Ideas for Interviews with Student Readers and Writers

  • What do you love about your favorite book or film?
  • How do you read/watch films differently when you’re doing it for fun instead of for class?
  • How do you make time to read or write when you aren’t doing it for class?
  • What’s the perfect setting for reading a good book?
  • How do you know you’ve found a great book or film?
  • Which author(s) do you love to read aloud?
  • What’s the most visually interesting book or film you’ve ever seen?
  • How is listening to an audio book or reading an e-book different from reading a printed book? What’s your preference and why?
  • What’s your biggest challenge as a writer, and how do you navigate it?
  • What’s the most inspirational book about writing that you know of?
  • What’s your writing process like (where do you write? when do you write? how do you approach revision?)?
  • Why do you write in the genre you do?
  • What’s your “project” as a writer?
  • What was the defining moment when you knew that reading, writing, or films were your thing?

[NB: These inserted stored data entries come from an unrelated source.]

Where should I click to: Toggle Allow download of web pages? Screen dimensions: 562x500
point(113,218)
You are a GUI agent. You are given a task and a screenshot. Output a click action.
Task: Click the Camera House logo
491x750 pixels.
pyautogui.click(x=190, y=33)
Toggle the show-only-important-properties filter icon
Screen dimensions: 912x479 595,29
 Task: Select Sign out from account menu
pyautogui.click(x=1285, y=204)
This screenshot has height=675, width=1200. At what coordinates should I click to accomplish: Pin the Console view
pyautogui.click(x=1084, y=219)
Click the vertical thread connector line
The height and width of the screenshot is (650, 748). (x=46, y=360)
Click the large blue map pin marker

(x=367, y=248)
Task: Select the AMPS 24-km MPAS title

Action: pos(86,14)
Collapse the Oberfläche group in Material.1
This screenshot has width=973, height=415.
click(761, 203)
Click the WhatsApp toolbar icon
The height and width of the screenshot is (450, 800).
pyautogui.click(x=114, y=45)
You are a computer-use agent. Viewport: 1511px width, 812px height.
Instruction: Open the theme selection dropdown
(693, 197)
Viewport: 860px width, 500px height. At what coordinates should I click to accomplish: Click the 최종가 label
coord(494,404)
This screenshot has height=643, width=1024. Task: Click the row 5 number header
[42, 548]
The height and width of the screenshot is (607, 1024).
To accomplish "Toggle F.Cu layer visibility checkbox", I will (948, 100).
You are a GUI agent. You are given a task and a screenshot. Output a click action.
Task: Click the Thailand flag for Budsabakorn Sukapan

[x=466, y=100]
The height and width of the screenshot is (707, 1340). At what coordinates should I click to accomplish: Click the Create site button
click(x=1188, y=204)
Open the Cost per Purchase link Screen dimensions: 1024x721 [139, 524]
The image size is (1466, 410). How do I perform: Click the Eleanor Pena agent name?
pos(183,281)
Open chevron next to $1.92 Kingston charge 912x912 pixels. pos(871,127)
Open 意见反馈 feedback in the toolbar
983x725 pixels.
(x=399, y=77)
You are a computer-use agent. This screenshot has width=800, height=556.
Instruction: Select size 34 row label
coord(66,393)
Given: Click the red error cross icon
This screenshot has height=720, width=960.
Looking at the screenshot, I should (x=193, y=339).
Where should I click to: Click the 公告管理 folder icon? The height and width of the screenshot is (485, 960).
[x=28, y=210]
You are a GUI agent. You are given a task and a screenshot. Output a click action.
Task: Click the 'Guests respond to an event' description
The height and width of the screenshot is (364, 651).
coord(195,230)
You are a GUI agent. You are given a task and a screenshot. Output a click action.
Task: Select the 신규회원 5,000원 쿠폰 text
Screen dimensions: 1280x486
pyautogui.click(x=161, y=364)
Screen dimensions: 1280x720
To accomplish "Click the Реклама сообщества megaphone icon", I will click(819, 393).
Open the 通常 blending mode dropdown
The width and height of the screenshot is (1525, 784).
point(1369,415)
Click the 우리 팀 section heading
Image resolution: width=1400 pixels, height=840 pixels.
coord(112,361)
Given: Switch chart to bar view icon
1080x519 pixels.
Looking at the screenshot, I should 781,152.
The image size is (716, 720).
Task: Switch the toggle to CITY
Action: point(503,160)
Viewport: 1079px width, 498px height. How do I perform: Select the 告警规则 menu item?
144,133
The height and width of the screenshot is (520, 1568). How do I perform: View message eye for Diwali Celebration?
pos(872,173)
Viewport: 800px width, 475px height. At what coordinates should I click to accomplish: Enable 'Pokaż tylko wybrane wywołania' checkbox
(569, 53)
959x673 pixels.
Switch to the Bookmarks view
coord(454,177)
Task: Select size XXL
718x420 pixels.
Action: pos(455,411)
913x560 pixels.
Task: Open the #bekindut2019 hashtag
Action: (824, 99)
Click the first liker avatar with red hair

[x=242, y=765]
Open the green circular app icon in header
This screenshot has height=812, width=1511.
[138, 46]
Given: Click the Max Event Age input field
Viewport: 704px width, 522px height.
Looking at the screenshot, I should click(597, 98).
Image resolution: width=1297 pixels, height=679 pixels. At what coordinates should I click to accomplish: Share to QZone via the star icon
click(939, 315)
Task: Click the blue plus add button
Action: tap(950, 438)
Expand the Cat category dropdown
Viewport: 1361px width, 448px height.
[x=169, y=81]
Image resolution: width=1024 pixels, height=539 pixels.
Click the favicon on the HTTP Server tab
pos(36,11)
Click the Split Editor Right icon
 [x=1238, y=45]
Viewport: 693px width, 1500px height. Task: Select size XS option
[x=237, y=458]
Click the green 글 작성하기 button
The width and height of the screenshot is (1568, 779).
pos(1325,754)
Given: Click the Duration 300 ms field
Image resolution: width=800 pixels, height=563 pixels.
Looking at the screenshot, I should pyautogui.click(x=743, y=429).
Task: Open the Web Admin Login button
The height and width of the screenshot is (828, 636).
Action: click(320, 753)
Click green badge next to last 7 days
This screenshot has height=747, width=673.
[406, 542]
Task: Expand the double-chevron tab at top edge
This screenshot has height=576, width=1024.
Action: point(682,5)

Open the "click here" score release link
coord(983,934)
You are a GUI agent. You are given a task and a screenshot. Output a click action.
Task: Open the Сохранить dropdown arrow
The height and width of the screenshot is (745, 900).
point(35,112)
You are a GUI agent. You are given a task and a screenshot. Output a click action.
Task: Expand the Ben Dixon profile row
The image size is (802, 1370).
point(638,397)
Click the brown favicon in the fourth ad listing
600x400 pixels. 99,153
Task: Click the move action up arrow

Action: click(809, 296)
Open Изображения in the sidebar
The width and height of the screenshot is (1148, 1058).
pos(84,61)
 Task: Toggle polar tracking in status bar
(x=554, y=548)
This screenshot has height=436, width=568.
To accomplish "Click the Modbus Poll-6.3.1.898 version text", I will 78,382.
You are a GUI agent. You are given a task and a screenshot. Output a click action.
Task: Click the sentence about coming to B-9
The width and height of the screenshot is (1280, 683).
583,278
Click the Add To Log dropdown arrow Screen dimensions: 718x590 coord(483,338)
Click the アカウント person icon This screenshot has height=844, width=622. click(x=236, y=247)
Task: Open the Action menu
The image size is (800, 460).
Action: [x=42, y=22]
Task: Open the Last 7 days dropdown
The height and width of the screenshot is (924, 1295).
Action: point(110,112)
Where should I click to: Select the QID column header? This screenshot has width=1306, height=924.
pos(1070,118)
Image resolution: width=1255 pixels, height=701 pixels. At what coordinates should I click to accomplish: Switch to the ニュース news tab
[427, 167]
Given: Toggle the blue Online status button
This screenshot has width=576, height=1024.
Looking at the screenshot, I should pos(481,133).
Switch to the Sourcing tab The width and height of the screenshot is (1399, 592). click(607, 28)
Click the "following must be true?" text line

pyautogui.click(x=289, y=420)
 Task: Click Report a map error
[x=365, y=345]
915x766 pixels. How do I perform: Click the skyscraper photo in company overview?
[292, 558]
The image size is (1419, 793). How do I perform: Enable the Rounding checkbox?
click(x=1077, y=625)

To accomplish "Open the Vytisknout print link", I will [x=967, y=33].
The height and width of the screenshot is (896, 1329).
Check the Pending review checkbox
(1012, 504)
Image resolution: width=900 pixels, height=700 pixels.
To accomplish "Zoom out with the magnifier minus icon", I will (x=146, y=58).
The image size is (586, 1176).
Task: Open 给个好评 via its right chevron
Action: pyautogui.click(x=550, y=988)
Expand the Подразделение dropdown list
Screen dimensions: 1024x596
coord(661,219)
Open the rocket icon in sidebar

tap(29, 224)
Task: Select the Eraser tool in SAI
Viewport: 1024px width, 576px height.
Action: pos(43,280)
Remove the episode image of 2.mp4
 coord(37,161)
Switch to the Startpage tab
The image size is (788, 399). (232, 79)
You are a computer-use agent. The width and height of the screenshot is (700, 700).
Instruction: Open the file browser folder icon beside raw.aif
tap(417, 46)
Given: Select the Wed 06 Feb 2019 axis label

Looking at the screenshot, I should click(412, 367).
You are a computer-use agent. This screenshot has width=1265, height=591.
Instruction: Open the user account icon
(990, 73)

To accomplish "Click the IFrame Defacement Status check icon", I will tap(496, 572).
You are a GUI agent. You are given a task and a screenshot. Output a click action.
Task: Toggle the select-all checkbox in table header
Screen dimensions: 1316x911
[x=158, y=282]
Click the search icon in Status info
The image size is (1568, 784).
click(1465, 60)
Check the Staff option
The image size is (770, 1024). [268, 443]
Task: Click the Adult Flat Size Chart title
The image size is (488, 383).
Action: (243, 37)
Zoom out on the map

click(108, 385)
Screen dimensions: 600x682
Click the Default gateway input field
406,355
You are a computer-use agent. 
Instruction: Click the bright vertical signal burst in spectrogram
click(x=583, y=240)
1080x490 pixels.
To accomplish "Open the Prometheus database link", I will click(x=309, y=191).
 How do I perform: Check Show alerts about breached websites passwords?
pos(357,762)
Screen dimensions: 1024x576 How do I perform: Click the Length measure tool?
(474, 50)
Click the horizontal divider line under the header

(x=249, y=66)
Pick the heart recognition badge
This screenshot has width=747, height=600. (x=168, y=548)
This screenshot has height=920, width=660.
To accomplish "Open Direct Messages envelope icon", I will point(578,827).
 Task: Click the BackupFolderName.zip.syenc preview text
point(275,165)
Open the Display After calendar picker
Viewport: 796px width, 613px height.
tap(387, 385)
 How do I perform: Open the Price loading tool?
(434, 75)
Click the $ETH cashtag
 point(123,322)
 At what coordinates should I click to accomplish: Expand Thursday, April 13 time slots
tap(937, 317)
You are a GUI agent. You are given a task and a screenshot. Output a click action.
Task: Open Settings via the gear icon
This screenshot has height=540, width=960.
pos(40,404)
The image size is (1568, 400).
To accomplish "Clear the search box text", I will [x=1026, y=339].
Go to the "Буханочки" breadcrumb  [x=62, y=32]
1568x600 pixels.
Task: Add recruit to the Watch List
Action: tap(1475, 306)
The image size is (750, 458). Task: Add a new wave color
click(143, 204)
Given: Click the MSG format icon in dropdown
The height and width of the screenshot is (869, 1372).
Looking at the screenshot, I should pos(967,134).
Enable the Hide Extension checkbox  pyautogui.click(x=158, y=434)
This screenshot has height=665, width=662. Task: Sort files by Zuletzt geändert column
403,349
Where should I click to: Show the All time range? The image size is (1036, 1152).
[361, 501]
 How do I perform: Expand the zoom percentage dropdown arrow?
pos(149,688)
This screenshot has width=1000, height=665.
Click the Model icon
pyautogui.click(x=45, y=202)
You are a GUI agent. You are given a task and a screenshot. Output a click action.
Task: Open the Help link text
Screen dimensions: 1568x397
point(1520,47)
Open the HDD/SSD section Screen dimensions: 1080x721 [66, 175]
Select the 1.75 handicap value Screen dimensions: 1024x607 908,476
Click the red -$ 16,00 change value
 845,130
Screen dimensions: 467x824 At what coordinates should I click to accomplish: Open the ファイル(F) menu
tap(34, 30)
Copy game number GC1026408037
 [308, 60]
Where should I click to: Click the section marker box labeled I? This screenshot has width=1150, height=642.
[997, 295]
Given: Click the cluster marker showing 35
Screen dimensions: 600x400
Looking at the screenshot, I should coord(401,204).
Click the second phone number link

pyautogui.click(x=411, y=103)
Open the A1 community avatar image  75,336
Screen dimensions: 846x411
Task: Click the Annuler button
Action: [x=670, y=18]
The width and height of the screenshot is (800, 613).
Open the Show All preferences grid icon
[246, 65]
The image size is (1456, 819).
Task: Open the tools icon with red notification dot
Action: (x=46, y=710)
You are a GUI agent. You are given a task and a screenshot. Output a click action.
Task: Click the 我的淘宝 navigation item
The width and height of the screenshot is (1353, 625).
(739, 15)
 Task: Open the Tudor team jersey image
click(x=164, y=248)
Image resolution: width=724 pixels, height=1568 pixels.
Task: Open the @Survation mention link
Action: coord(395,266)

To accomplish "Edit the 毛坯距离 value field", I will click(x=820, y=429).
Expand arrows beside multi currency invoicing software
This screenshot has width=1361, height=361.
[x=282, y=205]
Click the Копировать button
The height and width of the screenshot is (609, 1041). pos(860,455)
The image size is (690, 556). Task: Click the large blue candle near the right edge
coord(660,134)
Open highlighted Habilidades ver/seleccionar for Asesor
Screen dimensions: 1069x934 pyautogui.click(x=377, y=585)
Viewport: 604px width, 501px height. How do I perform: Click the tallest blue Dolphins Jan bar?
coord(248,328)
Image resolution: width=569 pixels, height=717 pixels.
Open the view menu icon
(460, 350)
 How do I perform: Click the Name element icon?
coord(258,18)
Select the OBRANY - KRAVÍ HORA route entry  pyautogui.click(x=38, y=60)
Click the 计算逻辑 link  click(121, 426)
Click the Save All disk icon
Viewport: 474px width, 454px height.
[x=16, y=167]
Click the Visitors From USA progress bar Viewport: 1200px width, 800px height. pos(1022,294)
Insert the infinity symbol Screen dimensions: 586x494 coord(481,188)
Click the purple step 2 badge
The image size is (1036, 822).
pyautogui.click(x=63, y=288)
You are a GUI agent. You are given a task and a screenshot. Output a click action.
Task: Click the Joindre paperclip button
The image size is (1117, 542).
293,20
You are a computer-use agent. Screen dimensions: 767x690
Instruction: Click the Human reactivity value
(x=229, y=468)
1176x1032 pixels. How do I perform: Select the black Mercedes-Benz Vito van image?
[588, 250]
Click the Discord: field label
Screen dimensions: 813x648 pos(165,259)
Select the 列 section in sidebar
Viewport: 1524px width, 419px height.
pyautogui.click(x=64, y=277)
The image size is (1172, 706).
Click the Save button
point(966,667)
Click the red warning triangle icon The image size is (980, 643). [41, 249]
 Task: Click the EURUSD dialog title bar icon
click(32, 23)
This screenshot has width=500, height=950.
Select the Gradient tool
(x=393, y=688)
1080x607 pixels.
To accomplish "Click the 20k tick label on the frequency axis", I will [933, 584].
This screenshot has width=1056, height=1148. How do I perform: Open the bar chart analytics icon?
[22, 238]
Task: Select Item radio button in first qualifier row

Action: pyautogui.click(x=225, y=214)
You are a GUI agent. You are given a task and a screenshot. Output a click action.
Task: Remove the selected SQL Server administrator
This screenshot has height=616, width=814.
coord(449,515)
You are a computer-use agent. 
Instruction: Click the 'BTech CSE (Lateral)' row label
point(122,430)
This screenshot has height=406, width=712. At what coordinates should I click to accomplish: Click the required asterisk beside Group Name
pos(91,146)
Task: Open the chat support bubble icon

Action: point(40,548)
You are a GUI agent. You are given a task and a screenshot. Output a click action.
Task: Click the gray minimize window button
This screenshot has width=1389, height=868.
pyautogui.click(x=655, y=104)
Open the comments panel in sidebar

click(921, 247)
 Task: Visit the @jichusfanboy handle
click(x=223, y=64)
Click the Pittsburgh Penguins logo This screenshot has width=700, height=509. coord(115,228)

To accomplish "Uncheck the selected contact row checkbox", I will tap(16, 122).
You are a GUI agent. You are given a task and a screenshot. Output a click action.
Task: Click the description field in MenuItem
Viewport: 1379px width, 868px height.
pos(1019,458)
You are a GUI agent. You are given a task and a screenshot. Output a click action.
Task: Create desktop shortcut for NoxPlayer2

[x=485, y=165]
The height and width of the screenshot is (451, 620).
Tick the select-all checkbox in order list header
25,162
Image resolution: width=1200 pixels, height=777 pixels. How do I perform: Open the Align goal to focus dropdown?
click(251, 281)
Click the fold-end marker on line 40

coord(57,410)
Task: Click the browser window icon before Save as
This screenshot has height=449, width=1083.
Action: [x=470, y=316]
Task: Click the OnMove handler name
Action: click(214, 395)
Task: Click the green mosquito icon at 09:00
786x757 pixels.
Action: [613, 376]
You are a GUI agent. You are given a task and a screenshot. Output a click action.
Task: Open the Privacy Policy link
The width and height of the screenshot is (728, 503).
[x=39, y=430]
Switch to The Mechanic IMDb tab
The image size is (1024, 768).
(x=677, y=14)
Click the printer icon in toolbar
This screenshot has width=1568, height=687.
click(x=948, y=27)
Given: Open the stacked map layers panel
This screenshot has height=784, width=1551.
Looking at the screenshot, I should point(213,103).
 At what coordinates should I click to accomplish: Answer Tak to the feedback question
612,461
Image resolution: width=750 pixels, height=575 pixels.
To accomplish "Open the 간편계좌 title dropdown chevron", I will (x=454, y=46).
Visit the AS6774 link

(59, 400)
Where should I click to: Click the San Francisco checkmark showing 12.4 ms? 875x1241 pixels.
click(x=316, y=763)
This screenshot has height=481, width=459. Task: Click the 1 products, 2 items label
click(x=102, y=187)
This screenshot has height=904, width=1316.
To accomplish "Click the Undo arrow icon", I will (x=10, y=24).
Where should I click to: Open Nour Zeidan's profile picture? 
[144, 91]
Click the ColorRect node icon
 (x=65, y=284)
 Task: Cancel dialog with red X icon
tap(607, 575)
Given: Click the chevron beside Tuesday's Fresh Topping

Ideas for Interviews with Published Writers, Critics, or Film Makers

  • How did you become an author, critic, or film maker?
  • Why do you write or make films in the genre you do?
  • What’s your biggest challenge as a writer, critic, or film maker?
  • What’s your process like (where do you write? when do you write? how do you approach revision?)?
  • Did you like English classes when you were a student? Why or why not?
  • Do you ever experiment in other genres? If so, how do you know which genre is best for a particular piece?
  • If you don’t experiment in other genres, why do you write in the genre you do?
  • Ask about a specific move a writer, critic, or film maker makes in a specific piece.
  • Ask for a recommended reading/viewing list.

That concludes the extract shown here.